Advertisement

Note to Drivers: Slow Down -- Enjoy the Arroyo

Share via
Times Staff Writer

It’s part historic route, touted as the “first freeway of the west” when it opened as a parkway in 1940. Part integrated channel, its swooping curves designed to mimic the Arroyo Seco it parallels. Part speedway, hurtling almost 100,00 commuters a day between work and home.

The Pasadena Freeway -- that 8.2-mile stretch of twisty, turny road connecting Pasadena to Los Angeles -- has been the source of inspiration and consternation to motorists who must navigate it daily.

Once a drive along it was a leisurely affair. When it was built, the Arroyo Seco Parkway, as it was then called, carried 27,000 automobiles a day, most at speeds of less than 45 mph. Groundbreaking for their time, safety features such as red reflectors, directional signs and lanes differentiated by varying shades of concrete ensured that the parkway had a remarkably low accident rate compared with the rates on other highways of similar traffic volume.

Advertisement

But much has changed in 60 years. A new report published in Access, a journal of the University of California’s Transportation Center, says the Pasadena Freeway has become “the unsafest route in the region.”

Once designed to be a model of aesthetic delight and transportation efficiency, in which the trip was as meaningful as the destination, the parkway has become a commuter’s refuge, write the study’s authors, providing a direct, yet sometimes arduous, conduit between Los Angeles and its closest suburbs.

With the help of several students, authors Anastasia Loukaitou-Sideris, chairwoman of the urban planning department at UCLA, and Robert Gottlieb, a professor at Occidental College, spent the last 18 months poring over 20 years of accident reports. They compiled data on the traffic flow along the freeway, from its mouth at Arroyo Parkway in Pasadena to its intersection with the Hollywood and Santa Ana freeways in downtown Los Angeles.

Dangerous Ramps

Not surprisingly, according to the authors’ research, most accidents on the Pasadena Freeway occur within feet of its tricky on- and off-ramps. Most are related to speeding.

With the advent of other modes of transportation along the corridor -- including the Gold Line light railway, which is to open this summer and will travel roughly the same route as the freeway -- Loukaitou-Sideris and Gottlieb maintain that the best future course for the freeway is a return to its past.

“Freeways in Los Angeles, and actually in most North American cities, have always been seen as instruments for transporting goods and people,” said Loukaitou-Sideris in an interview. “This has backfired, because we have congestion on our freeways, and speeds are low and we have quite a lot of opposition from surrounding communities.”

Advertisement

“What we are trying to do,” she said, “is bring back the pleasure in the drive.”

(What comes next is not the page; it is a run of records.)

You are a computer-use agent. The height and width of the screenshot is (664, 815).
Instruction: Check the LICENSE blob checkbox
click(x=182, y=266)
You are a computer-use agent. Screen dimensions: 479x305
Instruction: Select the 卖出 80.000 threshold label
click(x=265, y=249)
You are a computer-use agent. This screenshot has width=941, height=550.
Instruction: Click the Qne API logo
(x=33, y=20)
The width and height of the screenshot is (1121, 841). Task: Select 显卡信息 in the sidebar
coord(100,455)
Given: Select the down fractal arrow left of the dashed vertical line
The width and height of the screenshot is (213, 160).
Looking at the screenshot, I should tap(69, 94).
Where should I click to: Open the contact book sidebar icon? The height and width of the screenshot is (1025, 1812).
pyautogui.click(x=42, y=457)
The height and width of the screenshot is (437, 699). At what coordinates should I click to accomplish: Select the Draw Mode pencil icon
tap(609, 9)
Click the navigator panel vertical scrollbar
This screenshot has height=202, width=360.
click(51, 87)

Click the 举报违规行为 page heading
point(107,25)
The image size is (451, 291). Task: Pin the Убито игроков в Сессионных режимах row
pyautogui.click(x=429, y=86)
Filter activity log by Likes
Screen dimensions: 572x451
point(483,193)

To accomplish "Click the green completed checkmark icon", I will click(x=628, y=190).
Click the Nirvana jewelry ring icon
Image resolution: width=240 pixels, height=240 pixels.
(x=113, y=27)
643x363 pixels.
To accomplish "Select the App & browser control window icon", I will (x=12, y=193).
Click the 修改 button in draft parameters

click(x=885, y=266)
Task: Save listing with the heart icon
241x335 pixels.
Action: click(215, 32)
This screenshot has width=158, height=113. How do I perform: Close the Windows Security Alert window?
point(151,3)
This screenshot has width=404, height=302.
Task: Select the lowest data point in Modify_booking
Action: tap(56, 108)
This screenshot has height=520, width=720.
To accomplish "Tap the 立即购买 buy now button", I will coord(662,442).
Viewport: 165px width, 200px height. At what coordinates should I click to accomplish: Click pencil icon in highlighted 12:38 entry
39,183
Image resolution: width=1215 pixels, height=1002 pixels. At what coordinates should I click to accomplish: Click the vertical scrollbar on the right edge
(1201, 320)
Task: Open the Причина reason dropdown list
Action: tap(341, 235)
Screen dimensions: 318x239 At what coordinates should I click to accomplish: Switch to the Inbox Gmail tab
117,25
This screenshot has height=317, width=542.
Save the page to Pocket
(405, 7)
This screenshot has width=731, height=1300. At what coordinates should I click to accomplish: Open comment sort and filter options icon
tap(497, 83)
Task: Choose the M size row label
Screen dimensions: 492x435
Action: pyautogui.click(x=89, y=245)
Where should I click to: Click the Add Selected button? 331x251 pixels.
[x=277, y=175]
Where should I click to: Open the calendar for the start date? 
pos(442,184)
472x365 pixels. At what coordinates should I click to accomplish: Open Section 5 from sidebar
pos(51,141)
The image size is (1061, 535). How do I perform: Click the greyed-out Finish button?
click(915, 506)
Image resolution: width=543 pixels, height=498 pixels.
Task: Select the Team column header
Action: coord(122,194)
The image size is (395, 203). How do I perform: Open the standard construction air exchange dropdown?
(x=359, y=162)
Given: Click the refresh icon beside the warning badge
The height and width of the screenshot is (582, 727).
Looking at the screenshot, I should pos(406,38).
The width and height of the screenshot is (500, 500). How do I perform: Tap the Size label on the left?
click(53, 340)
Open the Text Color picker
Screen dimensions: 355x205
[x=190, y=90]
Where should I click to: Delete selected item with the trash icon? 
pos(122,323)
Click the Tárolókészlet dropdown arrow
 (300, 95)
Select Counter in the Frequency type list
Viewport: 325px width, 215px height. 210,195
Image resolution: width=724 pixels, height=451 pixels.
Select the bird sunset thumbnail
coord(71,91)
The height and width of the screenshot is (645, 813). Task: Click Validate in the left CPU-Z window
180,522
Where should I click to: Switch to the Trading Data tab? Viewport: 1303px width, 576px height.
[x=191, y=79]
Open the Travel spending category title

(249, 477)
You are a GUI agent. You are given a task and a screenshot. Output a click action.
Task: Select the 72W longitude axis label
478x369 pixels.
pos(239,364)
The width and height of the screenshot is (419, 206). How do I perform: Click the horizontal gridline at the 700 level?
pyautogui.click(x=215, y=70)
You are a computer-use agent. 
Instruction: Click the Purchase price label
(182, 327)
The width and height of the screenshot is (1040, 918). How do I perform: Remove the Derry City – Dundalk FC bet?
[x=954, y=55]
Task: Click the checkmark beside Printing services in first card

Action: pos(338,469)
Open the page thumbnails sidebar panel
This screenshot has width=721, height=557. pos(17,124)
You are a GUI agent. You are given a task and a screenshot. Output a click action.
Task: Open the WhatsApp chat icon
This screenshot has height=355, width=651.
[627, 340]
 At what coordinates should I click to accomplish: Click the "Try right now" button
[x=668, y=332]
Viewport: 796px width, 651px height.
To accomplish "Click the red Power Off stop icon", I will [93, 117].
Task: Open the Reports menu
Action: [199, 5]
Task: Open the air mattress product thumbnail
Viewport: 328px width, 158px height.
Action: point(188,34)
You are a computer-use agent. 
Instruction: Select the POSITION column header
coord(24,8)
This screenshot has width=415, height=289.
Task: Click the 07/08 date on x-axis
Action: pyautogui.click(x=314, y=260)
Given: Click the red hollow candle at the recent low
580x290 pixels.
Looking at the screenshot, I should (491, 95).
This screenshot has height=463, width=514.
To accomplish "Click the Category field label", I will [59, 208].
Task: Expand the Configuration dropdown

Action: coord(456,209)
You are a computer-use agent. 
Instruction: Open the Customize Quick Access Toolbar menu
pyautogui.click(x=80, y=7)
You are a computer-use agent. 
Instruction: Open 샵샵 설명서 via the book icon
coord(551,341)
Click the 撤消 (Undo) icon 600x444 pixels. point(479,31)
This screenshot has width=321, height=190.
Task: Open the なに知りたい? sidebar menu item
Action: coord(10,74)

The authors write that returning speed limits to 45 mph would add only about two minutes to the drive from Pasadena to the Santa Ana Freeway interchange, but would dramatically reduce the number of speeding-related accidents.

More important, perhaps, they advocate a renewed connection between the roadway and the neighborhoods it passes through. “Parkways can be valued by their adjacent communities if they are perceived as connectors rather than separators of neighborhoods.”

Its builders envisioned the parkway’s passing along a green belt reflecting the natural terrain. Arroyo Seco refers to the stream that, depending on the season, often trickles and occasionally roars for 22 miles from its beginning in the Angeles National Forest to the Los Angeles River. It is also used to describe the long, winding canyon carved by the stream.

As the freeway itself faded from its original glory, so, too, have many of the neighborhoods it touches. In recent years, however, a renewed interest in the culture, habitat and history of the area along the Arroyo Seco has brought about a renaissance of sorts for the area -- and for the freeway.

Last summer, U.S. Secretary of Transportation Norman Y. Mineta recognized the freeway as a national scenic byway, a designation that aids in its preservation and protection. Around the same time, the Arroyo Seco Watershed Restoration Feasibility Study, which examined what it would take to restore the Arroyo Seco and its tributaries, was released by two local nonprofit organizations, North East Trees and the Arroyo Seco Foundation.

Caltrans expects to complete a plan by this summer examining how people use transportation in the area, with the help of a $300,000 grant from the federal highway administration. The agency plans to add a multitude of new signs to the route, according to spokeswoman Jeanne Bonfilio.

Advertisement

And plans are in the works for a one-day festival along the Pasadena Freeway, called Arroyo Fest, to be held June 15. The event, planned in cooperation among nonprofit groups, community leaders and elected officials, will shut down the freeway for a day for use by people who want to walk, bike or ride horses.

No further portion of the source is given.